I received an object lesson yesterday in best practices for branding.
In my "Digital Books in Social Media" (http://nonhumancommunications.blogspot.com/2009/02/we-need-widget-how-readerco-creators.html ) article series I mentioned that we are using the Gigya widget ( http://www.gigya.com/public/Content/Widget.aspx )to let people share the the comic strips, scrapbook pages, and other creations they make with our Comicater annotation/illustration tag-it-up/mash up tools.
Specifically, I wrote that Gigya wasn't meeting our needs and that we are exploring the creation of our own widget to advance our project to bring digital books into social media.
Soon after, on Twitter.com, I received a Direct Message from somebody in Gigya management, who wanted to follow up to find out more. I replied that I would be happy to chat on the phone.
I was pleasantly surprised yesterday to receive a telephone call from Rooly Eliezerov, President & Co-founder of Gigya. He wanted to hear about our experience straight from the horse's mouth.
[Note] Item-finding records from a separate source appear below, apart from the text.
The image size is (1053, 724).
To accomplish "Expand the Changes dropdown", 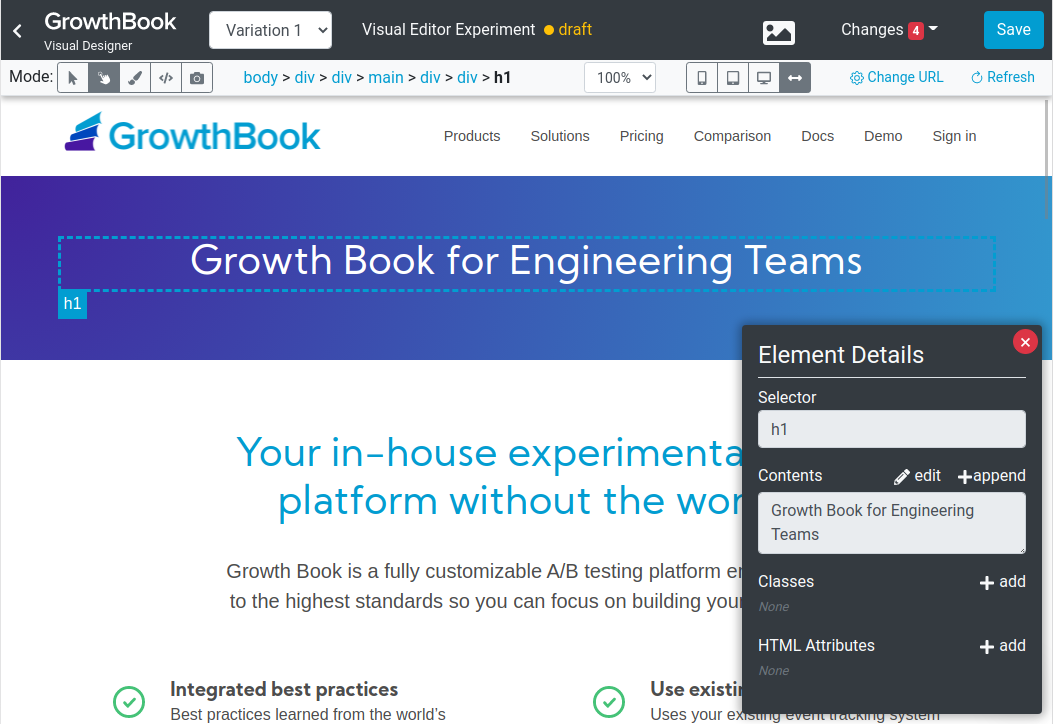I will click(x=889, y=30).
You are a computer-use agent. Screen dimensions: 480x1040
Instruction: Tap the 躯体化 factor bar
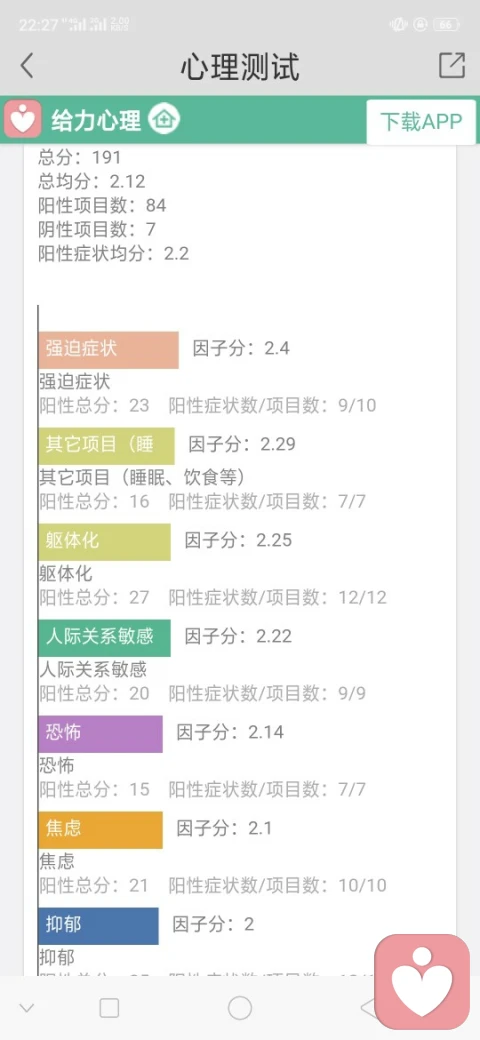105,542
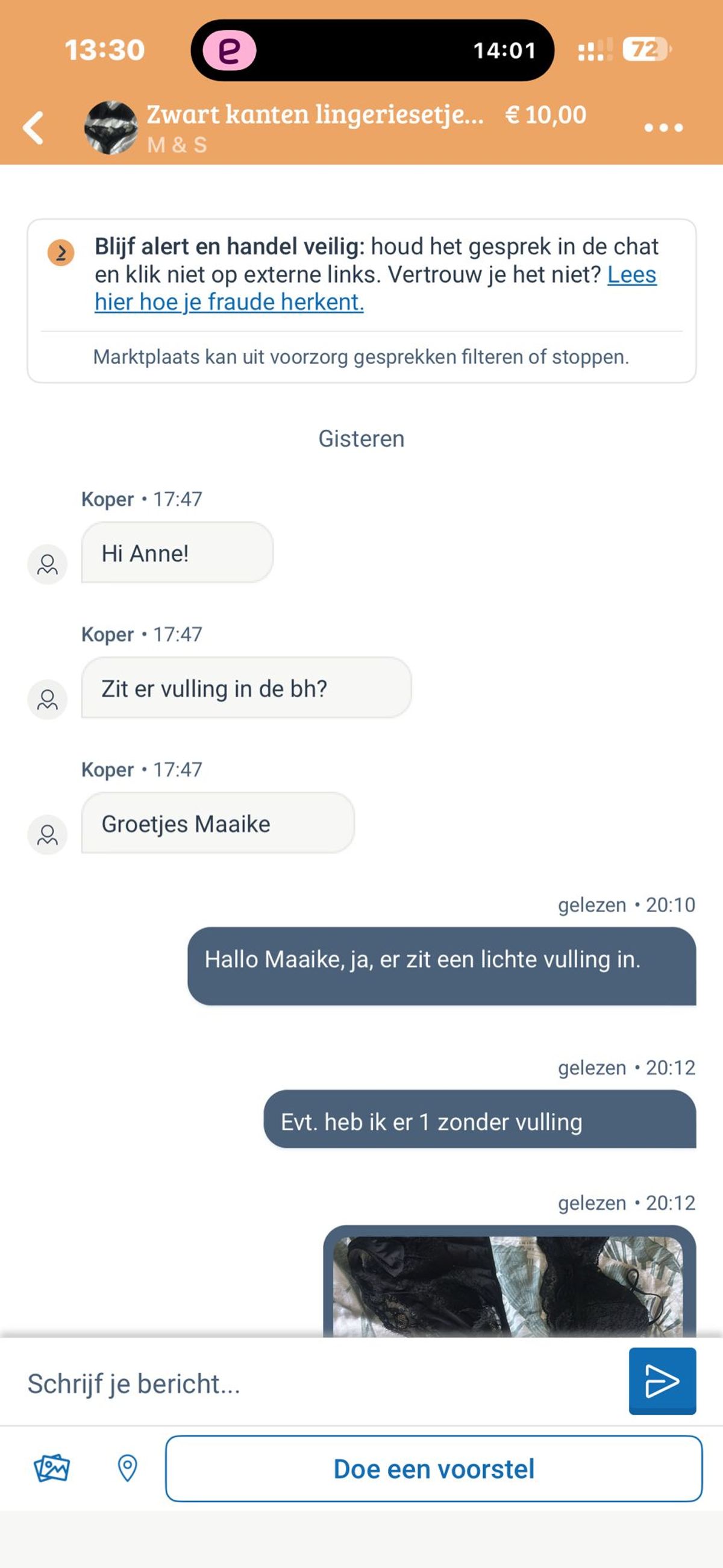Tap the listing avatar thumbnail in header

click(x=111, y=128)
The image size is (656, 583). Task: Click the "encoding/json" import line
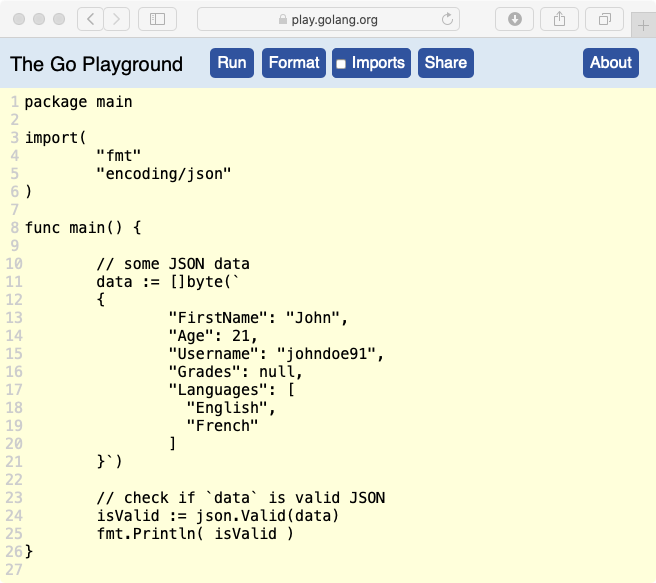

He listened VERY PATIENTLY while I went into all kinds of unneccessary details about our project.
Understandable, he said, that as a fellow entrepreneur I would be excited to talk about my start-up project.
What a pleasure to talk to a fellow HUMAN being in this business context!
Mr. Eliezerov listened carefully to the details of what we want to do with Gigya, then let me know that they have resolved the issues that concerned us, in a revision due soon.
He also spent a generous amount of time looking at our site at http://TheConcreteJungleBook.com. And he patiently explained the Gigya strategy of giving users free tools as a way to build revenues, when I asked about the Gigya business model.
Result: I've gone from being a reluctant user of Gigya's service to evangelizing them.
Rooly Eliezerov is a start-up company leader who seems to understand at a deep level, the brand-building power of simple human contact & being a good listener to a customer who hadn't yet found the solution he needs from this brand.
In recent weeks, I've been concerned about how we would meet our particular challenges and find the resources to build a widget to suit our specific needs. Because of this phone conversation, I'm no longer worrying about this issue, and can focus elsewhere.
I've been a publishing entrepreneur since the early 1990s, based in the San Francisco Bay Area, and I covered the high tech industry as a successful freelance journalist for some years prior to launching Morph's Outpost on the Digital Frontier, the first technical magazine for interactive multimedia desgners and developers in 1993 (http://MorphsOutpost.com).
I can count on one hand the number of times that I've been this impressed by a start-up's efforts to reach out to customers. That's why I've taken the time and trouble to tell this story and let people on Twitter know about it.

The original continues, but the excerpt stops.